Ownership of Five Percent or Less of a Class.
If this statement is being filed to report the fact that as of the date hereof the reporting person has ceased to be the beneficial owner of more than five percent of the class of securities, check the following
¨
.
Item 6.
Ownership of More Than Five Percent on Behalf of Another Person.
Various separately managed accounts for whom Levin Easterly acts as investment manager have the right to receive dividends from, and the proceeds from the sale of, 8,061,326 shares. A separately managed account for whom LCS acts as investment manager has the right to receive dividends from, and the proceeds from the sale of, 4,950 shares. Amounts set forth above include only those Shares of the Issuer held in an account managed by Mr. Murphy for whom LCS acts as investment manager and do not include any other Shares of the Issuer beneficially owned by LCS for which Mr.

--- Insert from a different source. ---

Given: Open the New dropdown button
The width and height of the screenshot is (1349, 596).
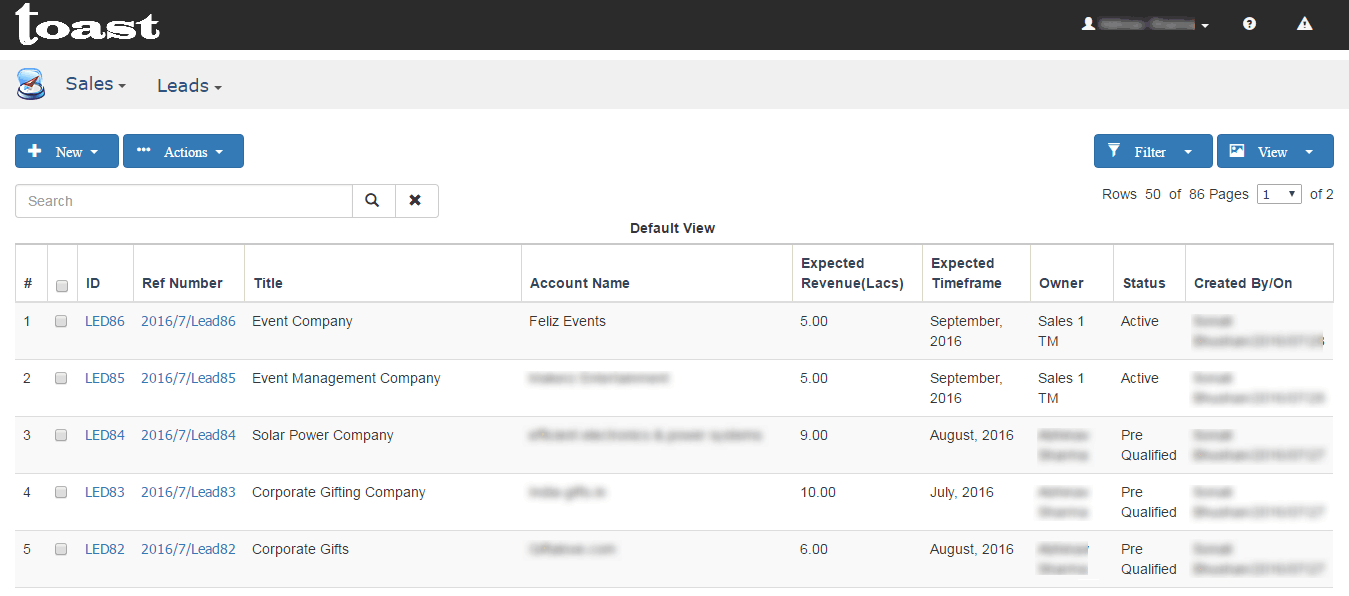Looking at the screenshot, I should 66,152.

Murphy does not have investment discretion or voting power.
Item 7.
Identification and Classification of the Subsidiary Which Acquired the Security Being Reported on by the Parent Holding Company.
Not Applicable.
ITEM 8.
Identification and Classification of Members of the Group.
Not applicable.
ITEM 9.
Notice of Dissolution of Group.
Not applicable.
ITEM 10.
Certification.
By signing below I certify that, to the best of my knowledge and belief, the securities referred to above were acquired in the ordinary course of business and were not acquired for the purpose of and do not have the effect of changing or influencing the control of the issuer of such securities and were not acquired in connection with or as a participant in any transaction having such purposes or effect.